Poucas léguas à frente dividiu água e mandacarú com seu amigo de quatro patas, descansaram uma meia hora e seguiram no chão crestado, sob o Sol inclemente. Seguiram por uns três quilômetros, deu o resto do mandacarú ao jegue e água também, o restinho do líquido guardou, se contentou com um naco de calango salgado que aumentou ainda mais a sua sede, mas, o animal precisava bem mais, já estava tão trôpego quanto ele. No estirão à frente viu entre duas pedras uma flor, como sobrevivia naquela secura, pensou. Sem muito raciocinar pegou a flor, prendeu na algibeira, molhou seu fino caule e com um pedaço de pano a cobriu, como que para protegê-la do Sol forte.

Pouco passos além  um filete de água clara se entremeia entre uma trilha de pedras, Severino correu para encher a botija e com a cabaça deu bastante água ao seu companheiro de quatro patas, molhou bastante o caule da florzinha, depois bebeu generosamente e descansaram por umas duas horas...incrível como a flor da seca resistia, seu coração se enchia de esperança, estava acreditando que ela lhe dava sorte.
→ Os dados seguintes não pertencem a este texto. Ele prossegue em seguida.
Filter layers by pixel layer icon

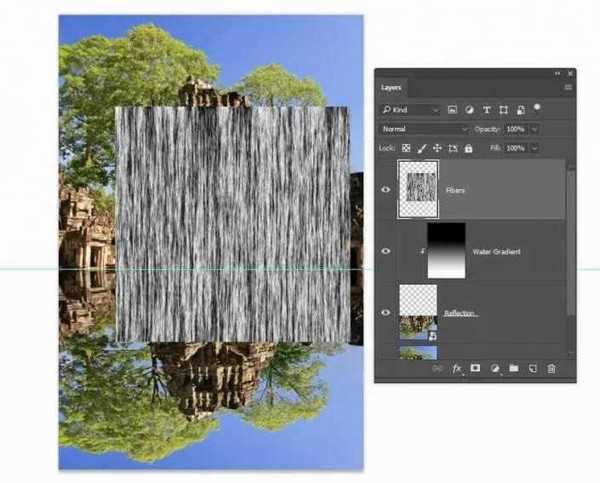pyautogui.click(x=453, y=109)
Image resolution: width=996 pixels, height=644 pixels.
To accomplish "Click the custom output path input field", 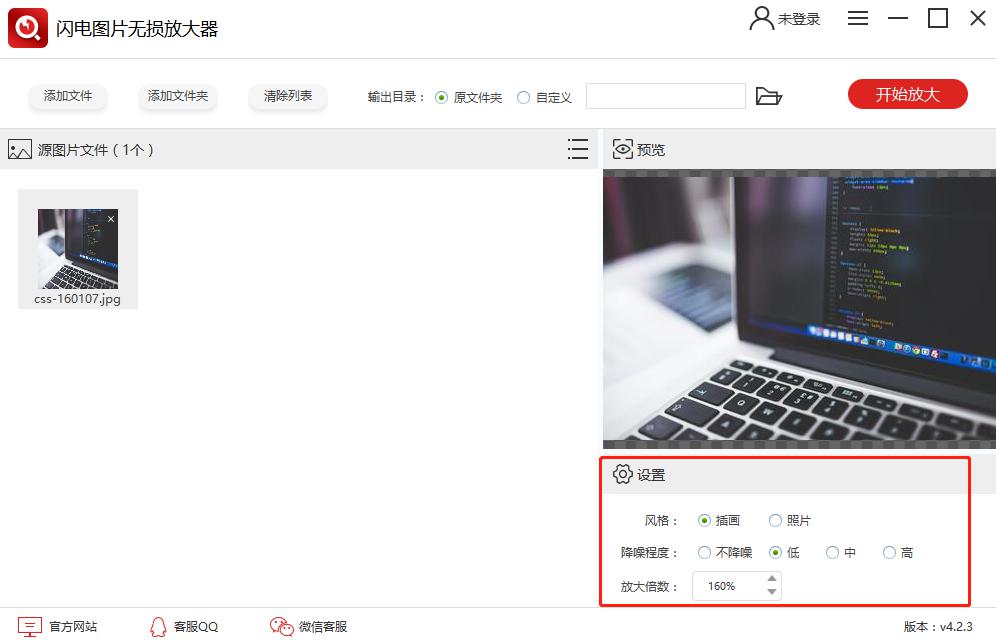I will [665, 96].
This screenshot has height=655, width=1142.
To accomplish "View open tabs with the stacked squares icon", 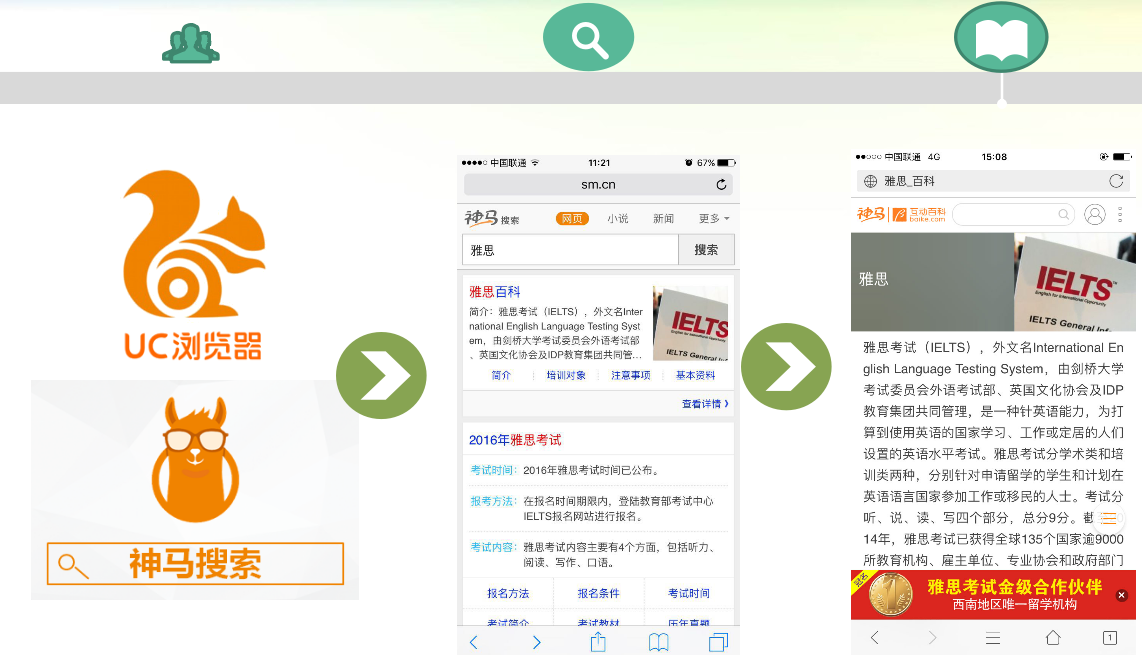I will pos(719,641).
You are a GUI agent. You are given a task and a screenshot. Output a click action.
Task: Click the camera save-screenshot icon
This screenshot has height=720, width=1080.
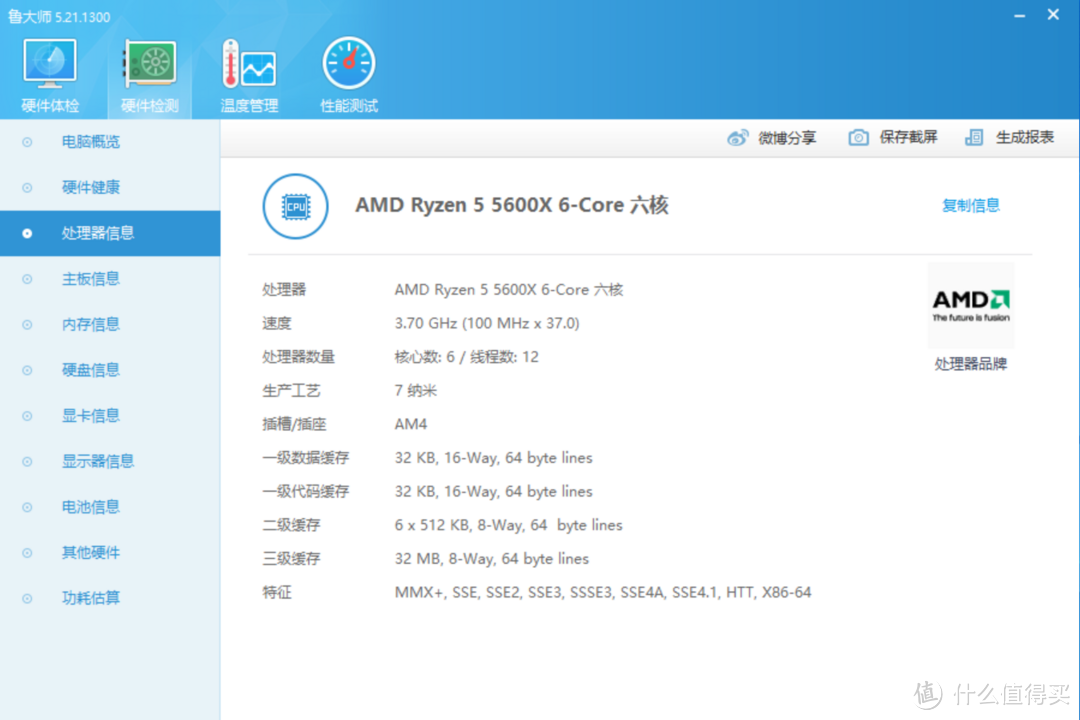click(x=858, y=138)
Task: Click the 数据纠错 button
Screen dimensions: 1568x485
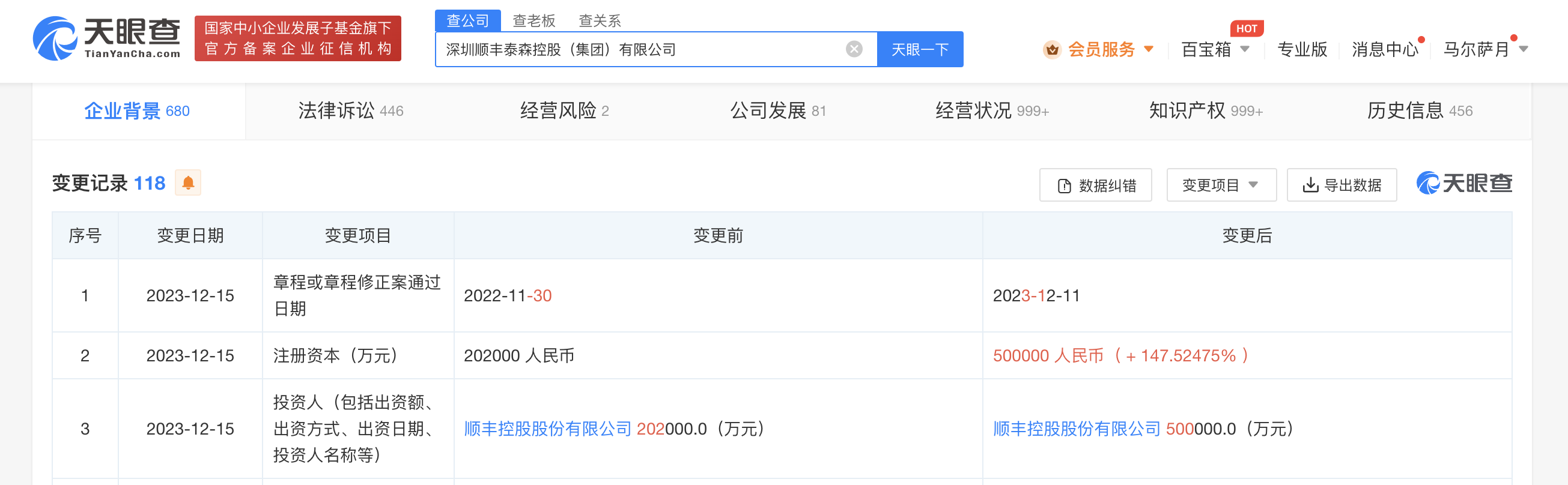Action: coord(1096,185)
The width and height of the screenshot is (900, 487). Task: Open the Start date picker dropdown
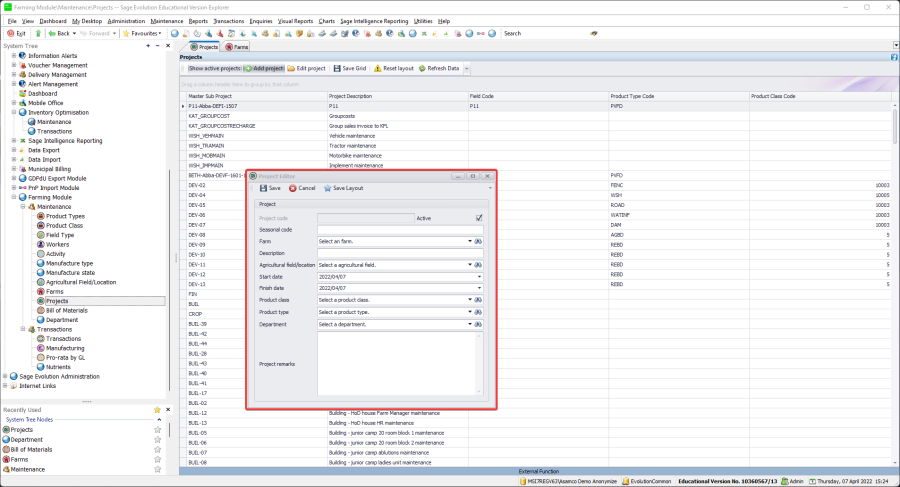click(478, 276)
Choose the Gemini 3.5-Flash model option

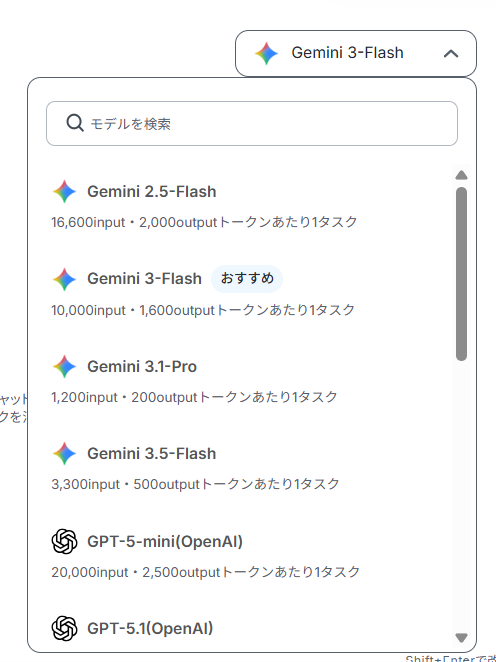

Com forças aumentadas pela água cristalina seguiram por mais um dois quilômetros tendo passado por vários esqueletos de animais. Mais uma vez sem muito pensar,  num ímpeto pegou uma cabeça seca de boi, prendeu de cabeça para baixo em cima do lombo magro do jegue, quebrou uma pedra esfarelenta, fez uma papa com água e plantou a flor protetora dentro da cabeça do boi, talvez ela durasse mais plantada na terra.

Aí outro fato inusitado e surpreendente aconteceu, um pequeno calango estava escondido atrás de um pé de mandacarú solitário, com cuidado Severino abateu o animal, o limpou e fazendo com certo esforço uma fogueira, botou o bicho para assar, cortou todo o madacarú e deu como alimento para seu parceiro de estrada, como a noite já se aproximava, se deu ao luxo de molhar a plantinha, dividir com o jegue um pouquinho da água, se alimentou do calango, guardando um pouco para  o dia seguinte. Acordaram mais refeitos e seguiram em frente, estavam  aparecendo uns pássaros, talvez estivessem perto de algum povoado.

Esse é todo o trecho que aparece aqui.